Breast Cancer Drug Study Yields Positive Results
New Britain [April 19 2006] -
New Britain General Hospital is Part of National Drug Trial Comparing Tamoxifen and Raloxifene.
Twenty-one New Britain area women were among those participating in an important breast cancer prevention study, whose initial results were announced April 17.
New Britain General Hospital was one 500 study sites in one of the largest breast cancer prevention clinical trials ever conducted. Early results, just released, indicate that an osteoporosis drug, raloxifene, is just as effective as tamoxifen in preventing breast cancer in older, high-risk women.
“This is important news in that we have an effective treatment that is less toxic,” said oncologist Dr. Peter Byeff, the principal investigator for the New Britain General Hospital test center. Dr.

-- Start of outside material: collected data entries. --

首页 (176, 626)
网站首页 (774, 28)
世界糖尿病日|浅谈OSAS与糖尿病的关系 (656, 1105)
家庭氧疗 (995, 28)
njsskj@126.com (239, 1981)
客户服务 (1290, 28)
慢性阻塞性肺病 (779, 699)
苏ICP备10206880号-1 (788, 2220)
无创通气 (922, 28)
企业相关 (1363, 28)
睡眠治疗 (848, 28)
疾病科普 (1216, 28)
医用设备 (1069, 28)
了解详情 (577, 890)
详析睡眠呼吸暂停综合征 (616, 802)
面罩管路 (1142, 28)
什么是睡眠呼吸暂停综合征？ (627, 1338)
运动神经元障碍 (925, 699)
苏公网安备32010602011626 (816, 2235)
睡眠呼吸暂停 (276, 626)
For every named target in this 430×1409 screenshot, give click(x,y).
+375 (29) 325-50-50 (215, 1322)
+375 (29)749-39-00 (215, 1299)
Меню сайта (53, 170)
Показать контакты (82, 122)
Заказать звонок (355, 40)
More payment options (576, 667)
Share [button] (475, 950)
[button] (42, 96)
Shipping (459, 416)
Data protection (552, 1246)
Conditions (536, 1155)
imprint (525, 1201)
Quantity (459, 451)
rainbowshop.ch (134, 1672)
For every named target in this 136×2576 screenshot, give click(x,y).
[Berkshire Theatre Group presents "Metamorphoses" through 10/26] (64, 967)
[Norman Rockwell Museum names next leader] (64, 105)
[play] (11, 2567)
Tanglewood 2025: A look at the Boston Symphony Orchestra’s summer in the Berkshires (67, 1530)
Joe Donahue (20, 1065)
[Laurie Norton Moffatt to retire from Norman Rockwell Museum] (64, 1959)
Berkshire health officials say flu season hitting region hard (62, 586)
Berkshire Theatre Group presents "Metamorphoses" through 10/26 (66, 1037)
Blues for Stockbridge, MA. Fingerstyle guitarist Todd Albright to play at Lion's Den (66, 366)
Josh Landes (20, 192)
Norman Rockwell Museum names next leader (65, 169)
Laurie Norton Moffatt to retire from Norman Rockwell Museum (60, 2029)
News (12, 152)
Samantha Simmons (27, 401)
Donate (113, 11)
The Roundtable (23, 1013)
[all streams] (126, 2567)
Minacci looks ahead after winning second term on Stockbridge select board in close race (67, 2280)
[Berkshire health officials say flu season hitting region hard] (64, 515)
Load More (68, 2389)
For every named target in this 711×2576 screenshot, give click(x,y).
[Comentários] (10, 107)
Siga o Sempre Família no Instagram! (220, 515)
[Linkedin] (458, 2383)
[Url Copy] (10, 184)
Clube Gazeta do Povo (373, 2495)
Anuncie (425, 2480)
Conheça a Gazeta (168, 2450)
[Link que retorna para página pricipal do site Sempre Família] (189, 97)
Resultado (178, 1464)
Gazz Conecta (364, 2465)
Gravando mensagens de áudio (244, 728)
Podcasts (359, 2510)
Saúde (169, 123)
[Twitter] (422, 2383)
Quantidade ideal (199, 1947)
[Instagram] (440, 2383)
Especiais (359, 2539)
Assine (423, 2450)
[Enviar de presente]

Byeff said that 21 women participated through the hospital and that this was a randomized, double blind trial so that neither the women nor the physicians knew which drug they were taking.
“These initial results are an indication of the importance of clinical trials. This is how we make our treatments more effective and less toxic.”
The Study of Tamoxifen and Raloxifene, or STAR, show that the drug raloxifene, currently used to prevent and treat osteoporosis in postmenopausal women, works as well as tamoxifen in reducing breast cancer risk for postmenopausal women at increased risk of the disease. In STAR, both drugs reduced the risk of developing invasive breast cancer by about 50 percent in the nearly 20,000 women who participated in the study.
Women in the study taking raloxifene had 36 percent fewer uterine cancers and 29 percent fewer blood clots than the women who were assigned to take tamoxifen. Uterine cancers have been associated with the use of tamoxifen in the past. Both tamoxifen and raloxifene are known to increase a woman’s risk of blood clots.
The women in this study do not have breast cancer; only an identifiably higher risk for breast cancer by virtue of a number of factors, including family history.
“These are healthy women who had never had breast cancer, so it’s important to have treatments that have as few side effects as possible,” Dr. Byeff said. He stressed that this is a prevention trial, so the results cannot be extrapolated for women already diagnosed with breast cancer.
STAR, one of the largest breast cancer prevention clinical trials ever conducted, enrolled 19,747 postmenopausal women who were at increased risk of the disease. Participants were randomly assigned to receive either 60 mg of raloxifene (Evista®) or 20 mg of tamoxifen (Nolvadex®) daily for five years. The trial is coordinated by the National Surgical Adjuvant Breast and Bowel Project (NSABP), a network of cancer research professionals, and is sponsored by the National Cancer Institute (NCI), part of the National Institutes of Health.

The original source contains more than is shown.